I kept yipping about taking the elbow off under the sink.
I got busy getting out six large Tupperware bowls and kept hounding him... "Take the elbow off! Get the water out! I would rather the water in a bucket than under our appliances!"
Mind you... the whooshing water is still whooshing... so this was a high stress, panic situation.
Husband though, he did nothing but ignore me. He is a man so he is really good at that.
He was going about his business not taking the elbow off and I was running around like a maniac (I blame the pregnancy hormones).
I decide that I am going to get the shop vac and suck the water out of the sink because remember, our sink is full of water, and it is pouring out somewhere under our dishwasher.
I bring the shop vac into the kitchen and Husband gives me a sigh and a side glance like, 'Why are you trying to be a plumber right now!?' before saying: "You have to take the filter out before you use it."

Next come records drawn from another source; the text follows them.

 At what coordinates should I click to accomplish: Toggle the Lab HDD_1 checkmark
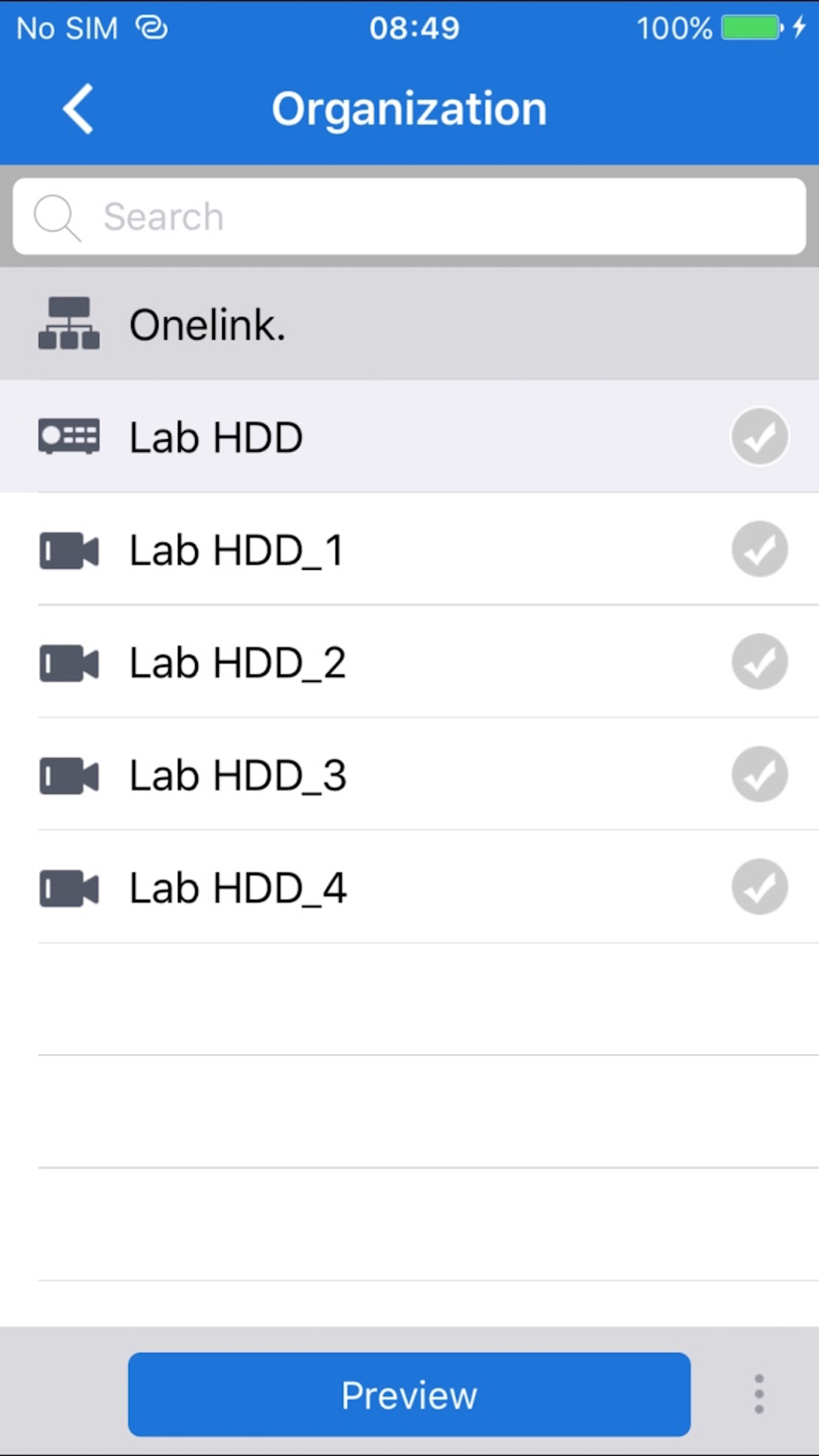pos(760,549)
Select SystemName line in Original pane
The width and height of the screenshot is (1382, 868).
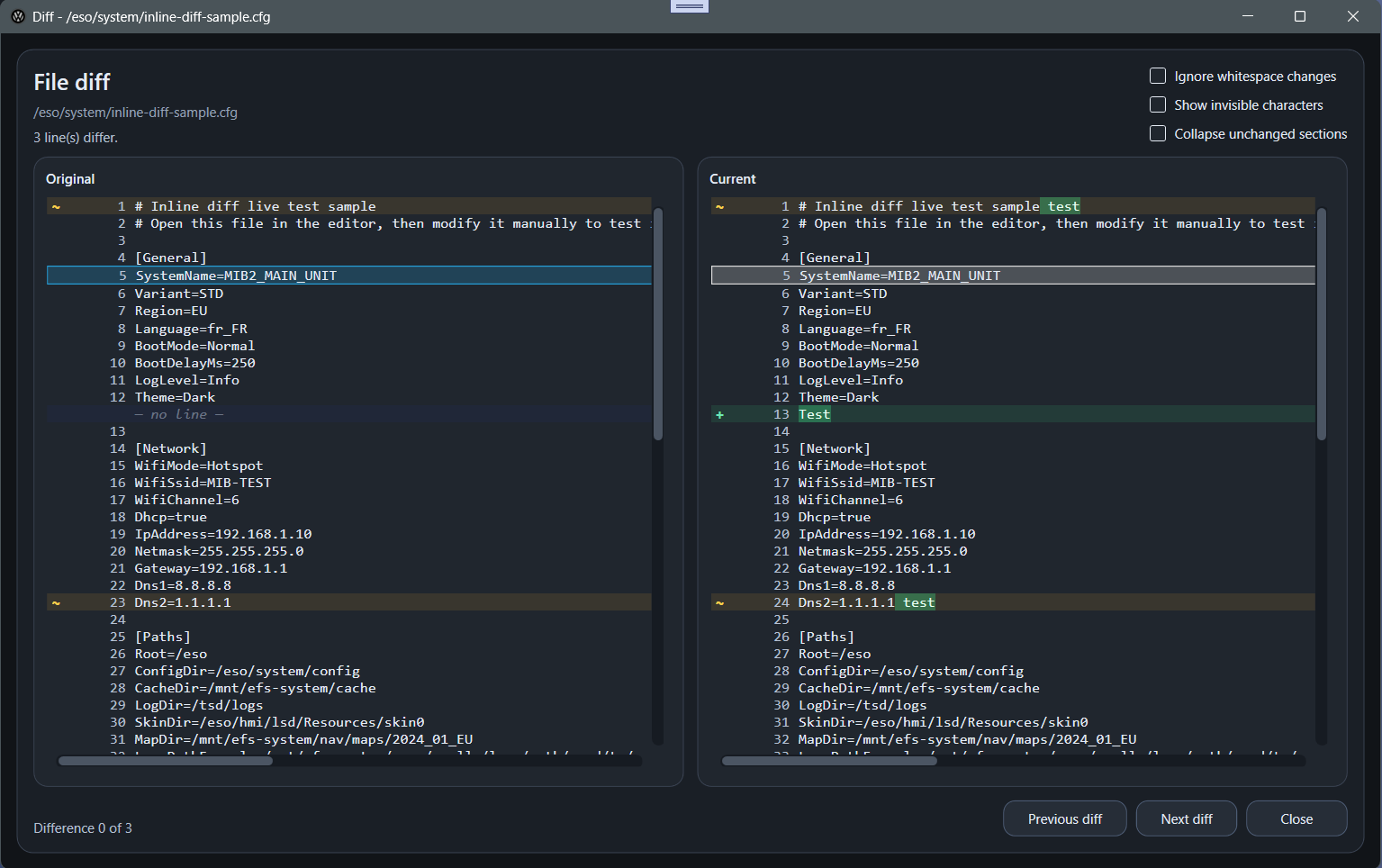tap(236, 276)
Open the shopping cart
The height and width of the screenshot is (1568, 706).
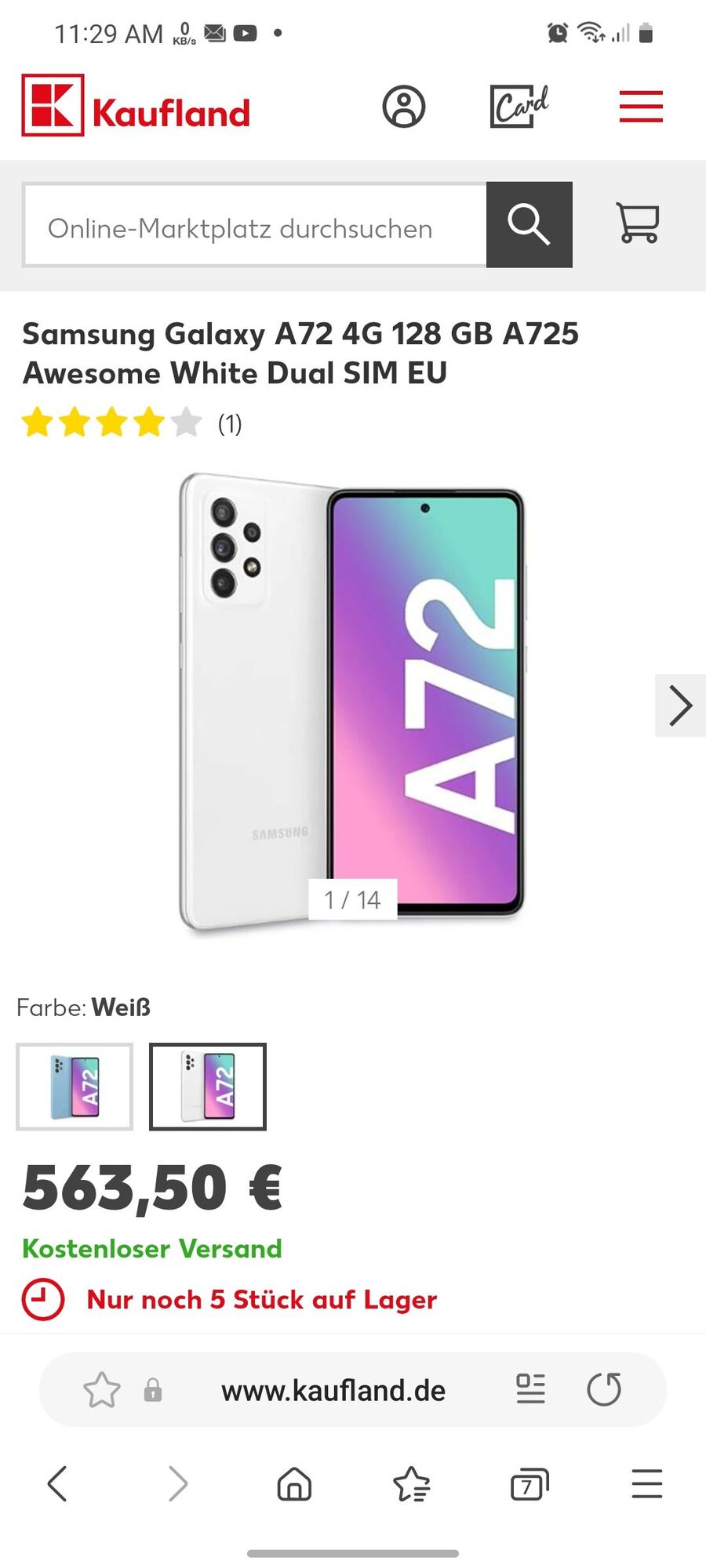[x=638, y=223]
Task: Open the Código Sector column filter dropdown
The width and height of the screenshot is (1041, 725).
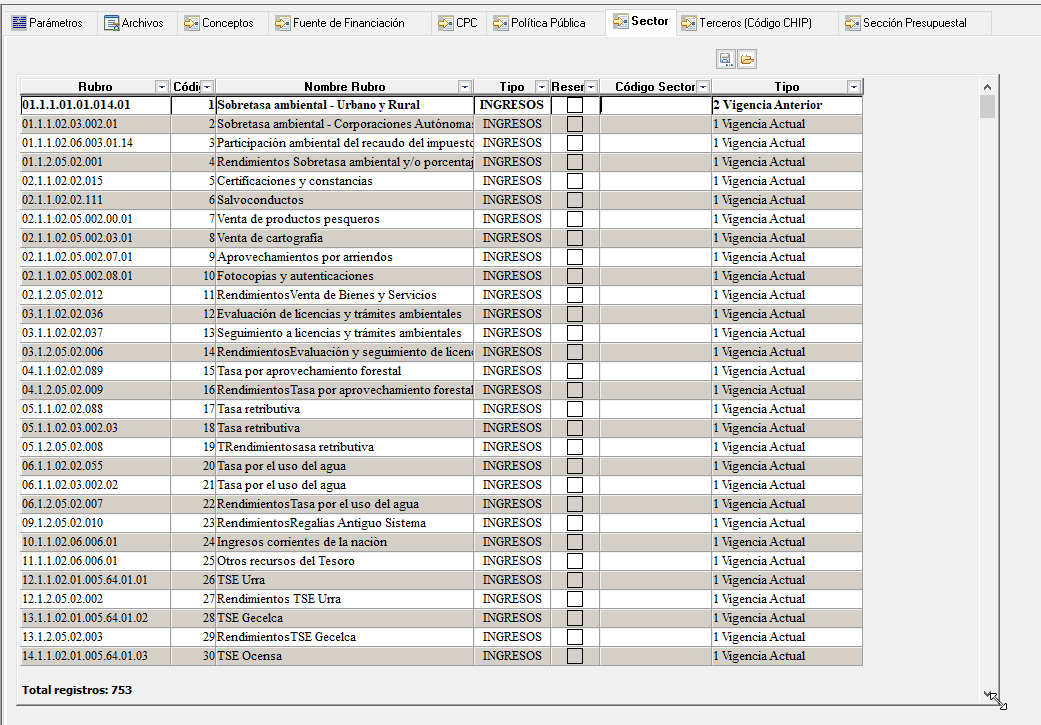Action: click(x=703, y=87)
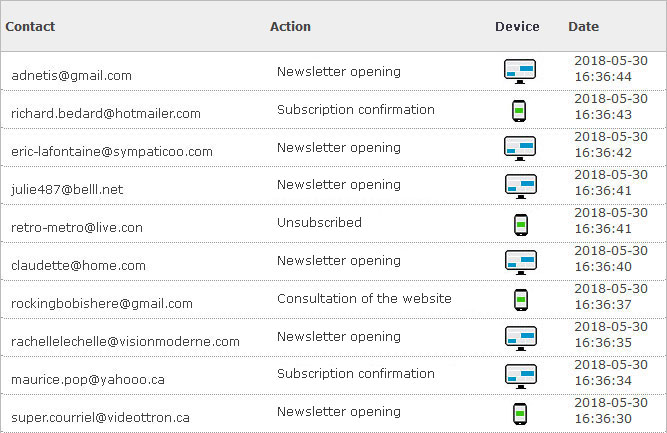Sort by the Action column header
This screenshot has height=433, width=667.
tap(291, 26)
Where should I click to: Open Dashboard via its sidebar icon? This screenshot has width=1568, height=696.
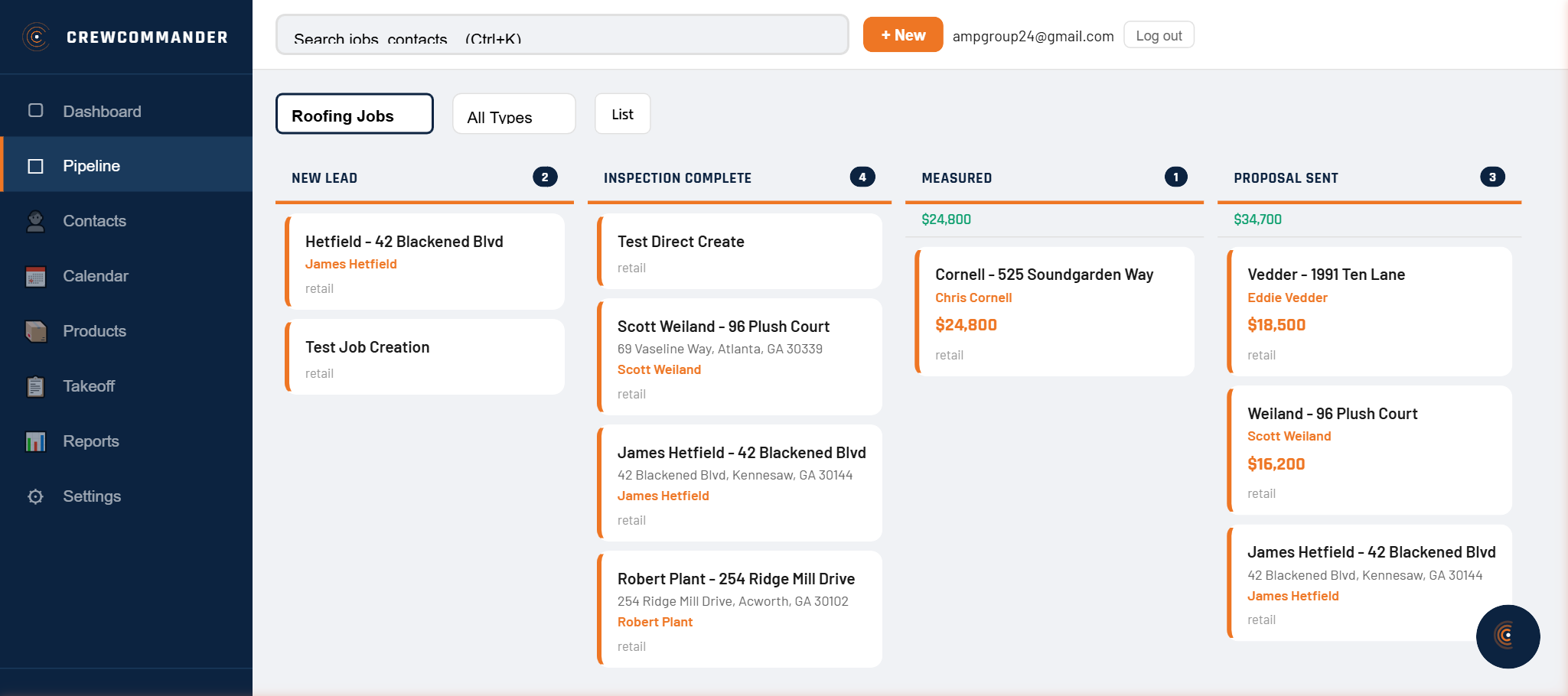click(36, 111)
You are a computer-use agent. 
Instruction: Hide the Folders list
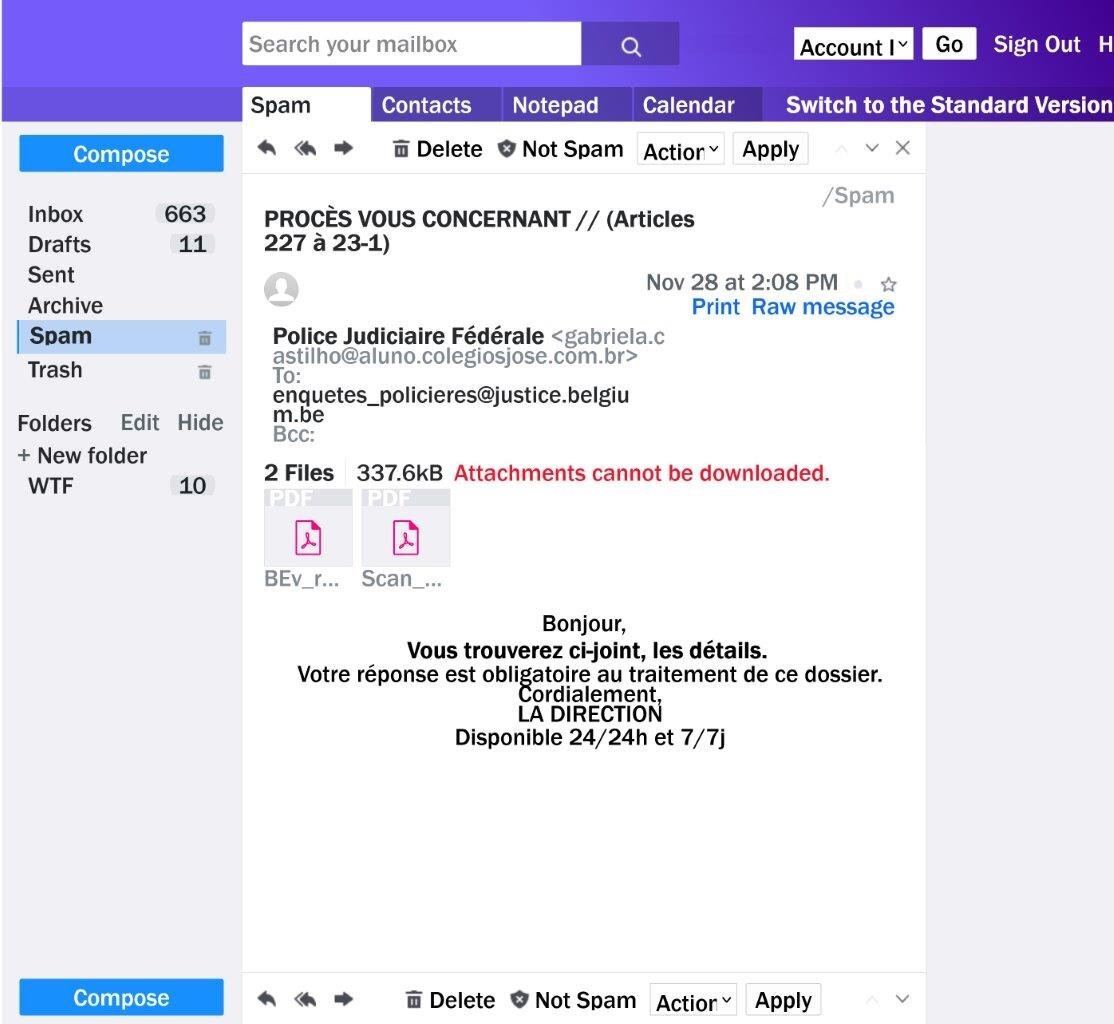(x=200, y=423)
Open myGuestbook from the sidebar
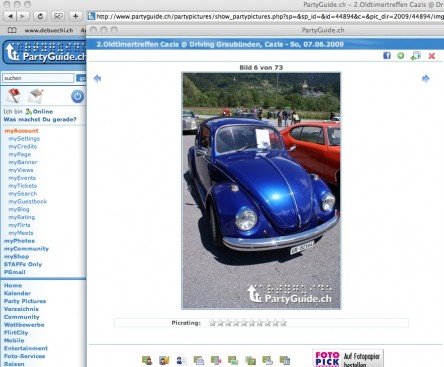 [28, 201]
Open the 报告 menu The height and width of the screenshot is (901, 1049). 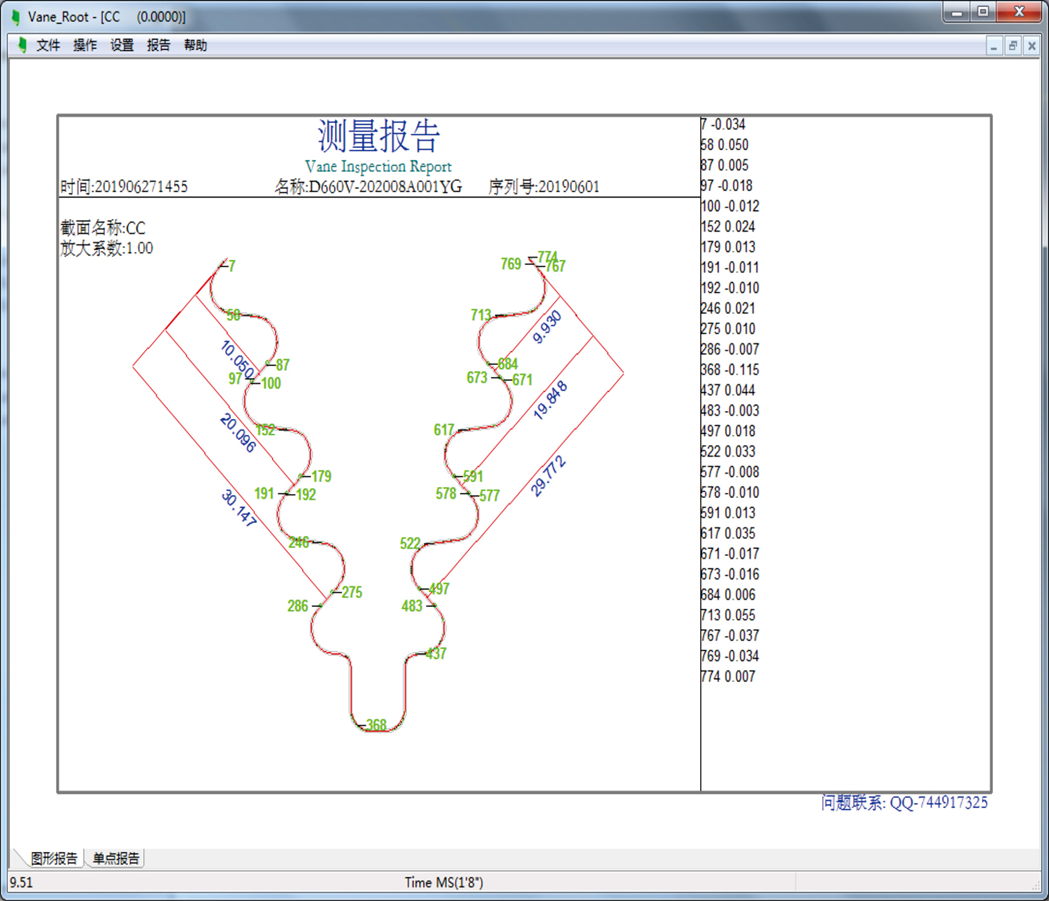(159, 45)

Now I have no fucking idea what the fuck this guy is talking about but I am not about to ask him questions right now because the dude is NOT HAPPY.
Remember, we had just bought a new fridge, and new beds, and a new mattress... ohandplusalso... he was automatically blaming the garbage disposal clog on me.
Something about how I would put a small animal down there if I could.
Anyway, back to me and the shop vac.
I am trying with all my might to figure out what the Heck a filter is, and Husband decides that that would be the perfect moment to finally listen to me, and take the elbow off the pipe.
WITHOUT WARNING ME!!
OR SETTING UP ANY OF THE BOWLS I HAD PULLED OUT!
Okay... so... Husband pulls the elbow off the pipe and it was pretty much Niagara Falls in our kitchen.
I'm screaming (oh yeh, I also have no voice this particular day, so I sound like a dying cat as I'm screaming) and grabbing bowls and Husband is mother effing things up and down, and the bowls are filling up so fast and I'm all : "Go dump it on the deck!"
And I am filling the bowls and before I know it all 6 bowls are filled and the water just freaking keeps coming.
I grabbed a billion dishtowels and cereal bowls and kept screaming / screeching until Husband finally came back with another empty bowl.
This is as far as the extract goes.